WASHINGTON, D.C. – Culminating a nearly eight year effort spanning four sessions of Congress the ABLE Act passed the Senate late Tuesday night with a vote of 76-16. The bill overwhelmingly passed the House earlier this month with a vote of 404-17. If signed by President Obama, as expected, this landmark bill will become the law of the land and give millions of families supporting loved ones living with Fragile X and other disabilities the right to save for their future like every other American.
A rare bipartisan effort from its inception, the ABLE Act was cosponsored by Senators Bob Casey (D-PA) and Richard Burr (R-NC).
“At a time when so many Americans are skeptical that Congress can agree on anything, we are thrilled and proud that such a monumental bill as ABLE will be one of the last and most widely-supported bills to pass this session of Congress.
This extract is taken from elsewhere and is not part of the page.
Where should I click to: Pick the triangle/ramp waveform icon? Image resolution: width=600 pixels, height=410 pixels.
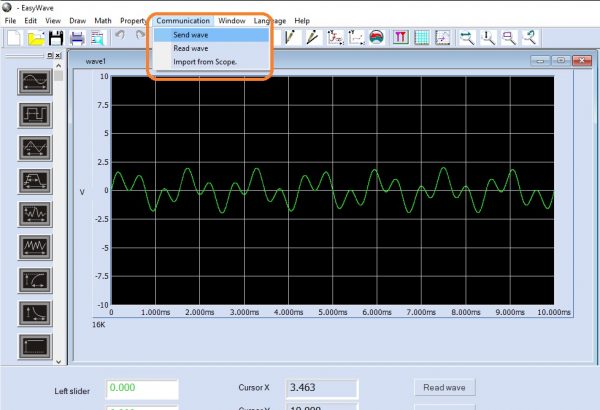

We’re thrilled because passage of ABLE means individuals and families living with Fragile X can now achieve a greater level of self-sufficiency,” said Tony Ferlenda, CEO of the National Fragile X Foundation. “We are proud because Fragile X advocates have carried ABLE to Congress for the last eight years, returning annually on National Fragile X Foundation Advocacy Day.”
Once signed by the President, the ABLE Act will allow individuals living with disabilities and their families to save for their future in much the same way that other Americans can save for college in a 529 account or for retirement in a 401K account.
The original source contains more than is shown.